New Yorker editor David Remnick has a piece on the rise of Donald Trump in his magazine.
I'll leave you to judge Mr. Remnick's analysis of Trump, if you care to read the article.
What interested me is Remnick's interpretation of why the Trump phenomenon came about and his inability to distinguish between the Tea Party and the Trump movement. I must admit I was stopped in my tracks by this:
The question remains why the Trump phenomenon has proved so buoyant and impregnable. Some have earnestly ascribed it to broad social and economic forces, particularly the “new normal” of stagnating wages, underemployment, and corporate “offshoring” and “inversion.” Yet those factors were at least as pronounced in the last election cycle––and Republicans chose as their nominee the father of comprehensive health care in Massachusetts.
The socioeconomic forces are real, but Trump is also the beneficiary of a long process of Republican intellectual decadence. Paul Ryan denounces Trump but not the Tea Party rhetoric that propelled his own political ascent.

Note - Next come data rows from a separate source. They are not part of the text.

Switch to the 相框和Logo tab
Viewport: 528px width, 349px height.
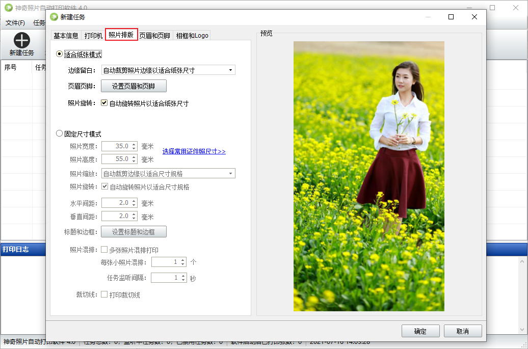tap(192, 36)
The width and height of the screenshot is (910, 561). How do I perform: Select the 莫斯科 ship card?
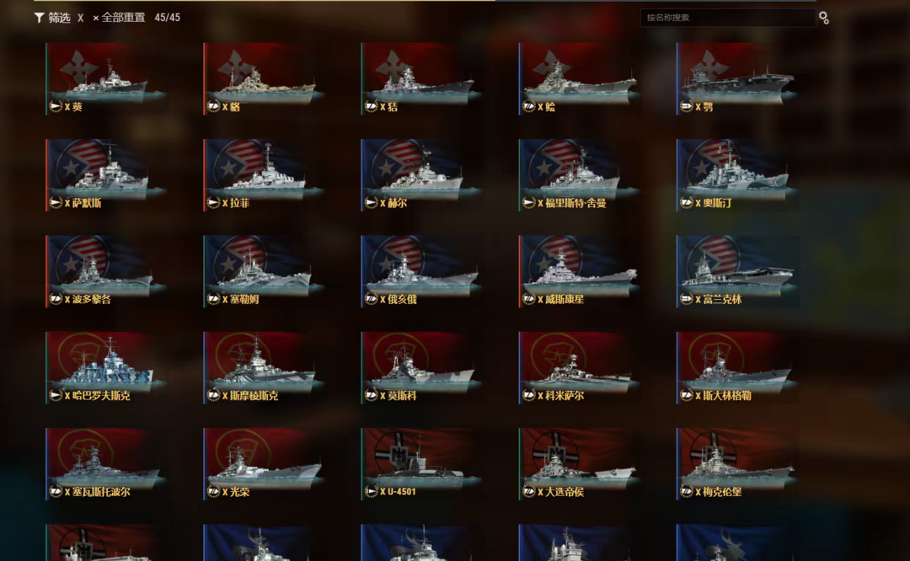point(420,367)
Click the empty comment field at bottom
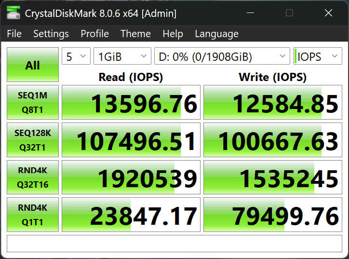 pos(174,244)
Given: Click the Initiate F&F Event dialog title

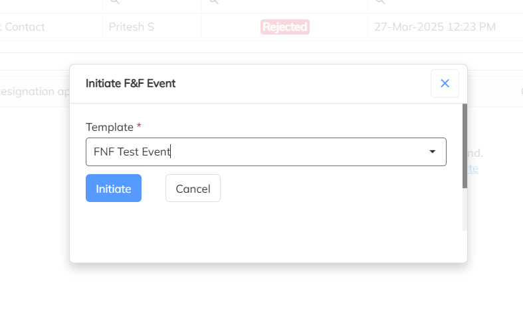Looking at the screenshot, I should coord(130,83).
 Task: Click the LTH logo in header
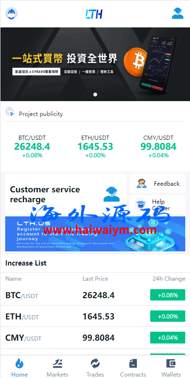pos(94,14)
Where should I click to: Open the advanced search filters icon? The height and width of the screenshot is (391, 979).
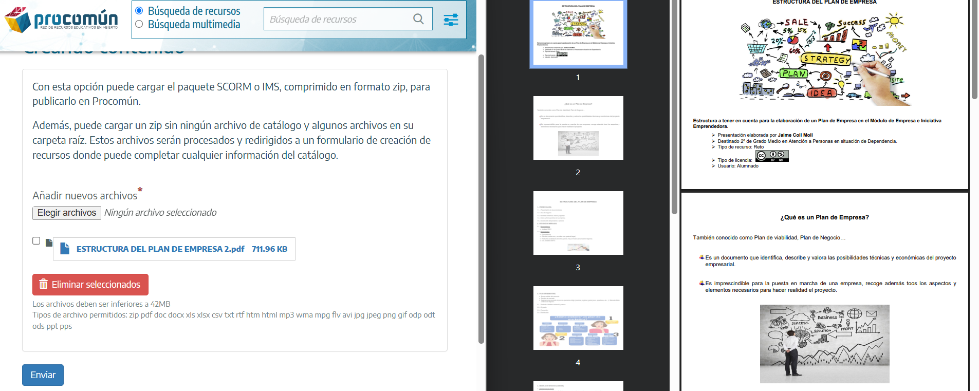(x=451, y=20)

John McCain holds Trump in contempt, but selected as his running mate Sarah Palin, the Know-Nothing of Wasilla, one of Trump’s most vivid forerunners and supporters. Mitt Romney last week righteously slammed Trump as a “phony” and a misogynist, and yet in 2012 he embraced Trump’s endorsement and praised his “extraordinary” understanding of economics.
This is wrong and yet so predictable. Remnick seems to be saying that, if the GOP leaders had clamped down on the Tea Party, Trump would never have happened.
Trump is to some degree the result of people feeling that they have not been listened to–so Remnick argues that if the GOP had shut its ears more, not less, Trump would have been deflected.
Remnick also demonstrates the New Yorker elites' inevitable tendency to ascribe everything they don't like to the Tea Party. But the Tea Party is not the same as Trump supporters. The Tea Party dressed in Revolutionary attire and argued for a return to the Constitution. Compared to the Trump movement, the Tea Party is tame indeed. Sarah Palin, it seems to me, is the rare crossover between the Tea Party and the Trump movement. I'm sure she's not alone, but that doesn't mean the Tea Party is rallying for Mr. Trump's particular interpretation of constitutional government.
About the only thing the two groups have in common is that they are loathed by people like David Remnick, who are blinded to the reality of American politics by their loathing of the Tea Party.
Some day they might wish they'd been nicer to the Tea Party.